Goodbye to Slow Searches: The Bloom Filter Breakthrough! 🔍

Published in

tech@iiit-gwalior

6 min readMar 3, 2024

Imagine a big social media company with billions of users looking for a unique username. Every new signup comes with a flood of creative suggestions, from the classic “username123” to the more imaginative “CosmicDancingLlama.” But how can the platform ensure these usernames are truly unique amidst a sea of existing accounts? The answer lies in a clever data structure called a Bloom filter, a digital tool that helps identify “maybes” with surprising speed and efficiency.

The classic way of handling this search problem is linear search, which sequentially traverses the entire list of usernames and then checks if the selected username already exists. Of course, this is a nightmare regarding the time complexity of the search. Another commonly used algorithm is the Binary Search, which reduces the time complexity of the search to a logarithmic function. But operating at such a large scale requires something more efficient.

Enter Bloom Filters, a space-efficient probabilistic data structure that tests whether an element is a set member. Imagine Bloom Filter as a function that answers whether an element is present in a set with a FIRM NO or a PROBABLY YES.

The Bloom Filter always answers as a “FIRM NO” or a “PROBABLY YES.”

How does Bloom Filter work?

Now, let’s dive into the workings of a Bloom Filter. It consists majorly of two building blocks:

Bit Array: This is a large array of individual bits, typically represented as 0s and 1s. It serves as the storage space for the Bloom filter.
Hashing Function: This is a mathematical function that takes an input (like a username) and produces a unique output (a hash). This hash determines which specific bits in the bit array need to be modified upon adding or checking an element.

Let’s take an example to understand it further. Continuing with the real-world example of a social media platform, let’s build a bit array with 10 bits, each bit initially set to 0. We have three hashing functions

Inserting Usernames:

Let’s add two usernames: “CatLover” and “Bookworm”. For each username:

All three hashing functions generate unique codes (numbers between 1 and 10 in this example).
Each code corresponds to a specific bit in the bit array.
We turn all three corresponding bits to 1 (on).

“CatLover”: Hash functions give codes 3, 5, and 8. Bits 3, 5, and 8 in the array are turned to 1.

“Bookworm”: Codes are 2, 7, and 9. Bits 2, 7, and 9 are turned to 1.

The final array would look like this:

The Lookup:

For the lookup process, someone wants to create a new account with the username: “TechFan”.

The hashing function will generate codes for it: 1, 5, and 6.
With the generated bit array, we can conclude that all three bits, 1, 5 and 6, are not set, and hence, “TechFan” can be taken up as a username.

Another user wants to take up the username: “Programmer”. We shall again go with the same process:

The hashing function will generate codes for it: 2, 5 and 9.
With the existing array, we find that all three bits (2, 5 and 9) are already set, and hence, “Programmer” might be present in the set and cannot be taken up as a username.

From this example, we can see the case of “false positives”. This shows the probabilistic nature of bloom filters.
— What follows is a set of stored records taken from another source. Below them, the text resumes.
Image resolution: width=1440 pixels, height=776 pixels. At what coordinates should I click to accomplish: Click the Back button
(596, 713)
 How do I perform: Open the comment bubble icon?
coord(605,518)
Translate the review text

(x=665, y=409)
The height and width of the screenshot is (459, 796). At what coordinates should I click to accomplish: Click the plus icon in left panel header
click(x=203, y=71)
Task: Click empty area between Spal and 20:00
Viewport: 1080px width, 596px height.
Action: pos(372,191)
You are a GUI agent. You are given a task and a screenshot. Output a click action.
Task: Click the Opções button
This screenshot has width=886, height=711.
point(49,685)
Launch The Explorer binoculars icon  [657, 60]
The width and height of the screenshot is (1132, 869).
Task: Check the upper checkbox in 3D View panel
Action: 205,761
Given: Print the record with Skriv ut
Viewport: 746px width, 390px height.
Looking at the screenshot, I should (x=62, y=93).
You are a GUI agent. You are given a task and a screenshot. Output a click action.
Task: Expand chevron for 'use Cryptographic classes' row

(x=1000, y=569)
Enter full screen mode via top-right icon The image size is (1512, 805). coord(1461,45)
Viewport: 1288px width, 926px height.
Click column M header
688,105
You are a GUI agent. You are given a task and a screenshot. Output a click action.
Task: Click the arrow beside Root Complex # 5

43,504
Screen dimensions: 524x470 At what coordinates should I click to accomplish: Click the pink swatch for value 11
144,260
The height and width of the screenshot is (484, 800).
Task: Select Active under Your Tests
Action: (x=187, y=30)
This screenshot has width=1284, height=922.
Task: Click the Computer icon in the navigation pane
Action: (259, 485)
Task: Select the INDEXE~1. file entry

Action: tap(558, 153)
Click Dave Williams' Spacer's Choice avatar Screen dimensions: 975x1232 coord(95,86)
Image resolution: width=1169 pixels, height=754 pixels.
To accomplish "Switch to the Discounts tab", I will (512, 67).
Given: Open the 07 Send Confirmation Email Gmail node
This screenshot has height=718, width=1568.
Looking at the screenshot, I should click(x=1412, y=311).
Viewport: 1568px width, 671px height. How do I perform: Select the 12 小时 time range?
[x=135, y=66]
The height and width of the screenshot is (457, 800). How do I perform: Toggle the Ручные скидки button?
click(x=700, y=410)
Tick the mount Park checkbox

Since multiple words can hash to the same bit, a set bit doesn’t guarantee the element exists, only that it might. We might need to consult the actual username database for confirmation. Nevertheless, there won’t be any false negatives; if the item was added, the Bloom filter will surely remember it!

Limitations of Bloom Filters

While Bloom filters offer a compelling combination of speed and space efficiency, they come with a few limitations:

False positives: The inherent trade-off for speed is the possibility of encountering false positives. This means the filter might indicate the presence of an element (like a username) even though it doesn’t exist.

For cases where “false-positive” rates get as high as 80% — 90% (usually when almost all the bits are set of a bloom filter), the bloom filter is resized (increased) to address this. All the previously inserted items are re-hashed and inserted to resize a bloom filter. Therefore, a proper initial filter size has to be decided to minimize these scenarios.

No deletions: Once an element is added to the Bloom filter, it cannot be removed in its basic implementation. This can be problematic when data needs to be updated or deleted. An improvised version of bloom filters, termed “Counting Bloom Filters,” is introduced to address this issue. While they support the deletion operation, they increase the space requirements of the data structure.

Another optimised Bloom Filter implementation is the “Deletable Bloom Filter”. You can read more about it in the paper. In this implementation, another bit array keeps track of bits (regions) where collisions happen, and while deleting an item, if a bit has been set only because of that item (no collisions), that bit can be set to ‘0’.

Limited information retrieval: Bloom filters only tell you whether something might be present, not what it is. This means you must consult another source (like a database) to retrieve the specific data.
Dependence on hash functions: The effectiveness of a Bloom filter heavily relies on the quality of its hash functions. Suppose the functions must be well-designed or create more collisions (multiple elements mapping to the same bit). In that case, the filter can become unreliable and experience more false positives.

Despite these limitations, Bloom filters remain valuable tools for handling large datasets where speed and efficiency are crucial.

Applications of Bloom Filter

Bloom filters, despite their limitations, find application in various fields due to their efficient use of space and speed and applications where “false positives” are tolerable:

1. Personalized Recommendations on Medium: To ensure you encounter new and engaging content, Medium utilizes Bloom filters. These filters act as a memory bank, keeping track of the articles you’ve already seen. This allows the platform to filter out previously viewed posts, presenting you with a fresh selection of content tailored to your interests.

2. Streamlining Stories on Quora: Quora, an online knowledge-sharing platform, leverages Bloom filters to ensure you don’t encounter the same stories repeatedly. They implement a shared Bloom filter, acting like a collective memory for the entire feed. This filter efficiently identifies and removes previously seen stories from your feed, saving valuable time and preventing information overload.

3. Securing Browsing with Chrome: While no longer in use, Google Chrome previously employed Bloom filters as a vital line of defence. These filters served as digital sentinels, scanning website addresses (URLs) against a known list of malicious websites. Identifying potential threats quickly helped protect users from encountering harmful content and safeguarding their online security.

4. Optimizing Database Queries: Behind the scenes of various significant databases, like Google BigTable, Apache HBase, Apache Cassandra, and even Postgresql, Bloom filters play a crucial role in reducing the number of times the database needs to search its storage for data physically. These filters act like intelligent gatekeepers, efficiently checking if the specific information you seek exists in the database before initiating a full-fledged search. This significantly improves query performance and streamlines the process of retrieving relevant data.

Bloom Filters help you reduce unnecessary disk access. This makes them amazing for applications with lots of data. | Credits: https://medium.com/geekculture/a-quick-introduction-to-bloom-filters-eeba404b13a2

By understanding the power of “maybes,” Bloom filters offer a valuable solution for various platforms, enabling them to manage information efficiently, personalize user experience, and ultimately, shape how we interact with the vast online world.